Why does John entity is not recognized ?

Thank you so much in advance.

回答1:

As Stanford FAQ says,

If a gazette is used, this does not guarantee that words in the gazette are always used as a member of the intended class, and it does not guarantee that words outside the gazette will not be chosen. It simply provides another feature for the CRF to train against. If the CRF has higher weights for other features, the gazette features may be overwhelmed.

If you want something that will recognize text as a member of a class if and only if it is in a list of words, you might prefer either the regexner or the tokensregex tools included in Stanford CoreNLP. The CRF NER is not guaranteed to accept all words in the gazette as part of the expected class, and it may also accept words outside the gazette as part of the class.

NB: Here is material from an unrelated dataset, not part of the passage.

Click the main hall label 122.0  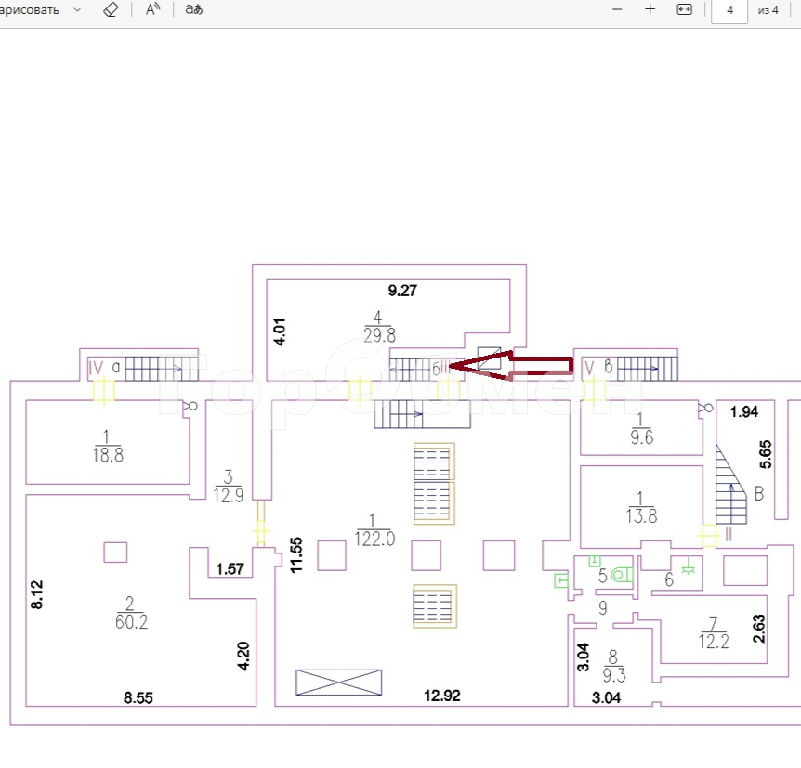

Btw, it is not a good practice to test machine learning pipelines in a 'unit-test'-way, i.e. with only one or two examples, because it is supposed to work on much greater volume of data and, more importantly, it is probabilistic by nature.

If you want to check if your gazette file is actually used, it may be better to take existent examples (see the bottom of the page linked above for austen.gaz.prop and austen.gaz.txt examples) and replace multiple names by your own ones, then check. If it fails, firstly try to change your test, e.g. add more names, reformulate text and so on.

回答2:

gazzette will only help for extracting extra features from the training data, if you don't have any occurrence of these words inside your training data or any connection to labeled tokens, your model will not benefits from that. One of the experiments that I would suggest is to add Damiano to your gazzette.

回答3:

Why does John entity is not recognized ?

It looks to me that your minimal example should most probably add "Damiano" to the gazetteer as a PERSON category. Currently, the training data allows the model to learn that "Damiano" is a PERSON label, but I think this is not related to the gazetteer categories (i.e. having PERSON on both sides is not sufficient).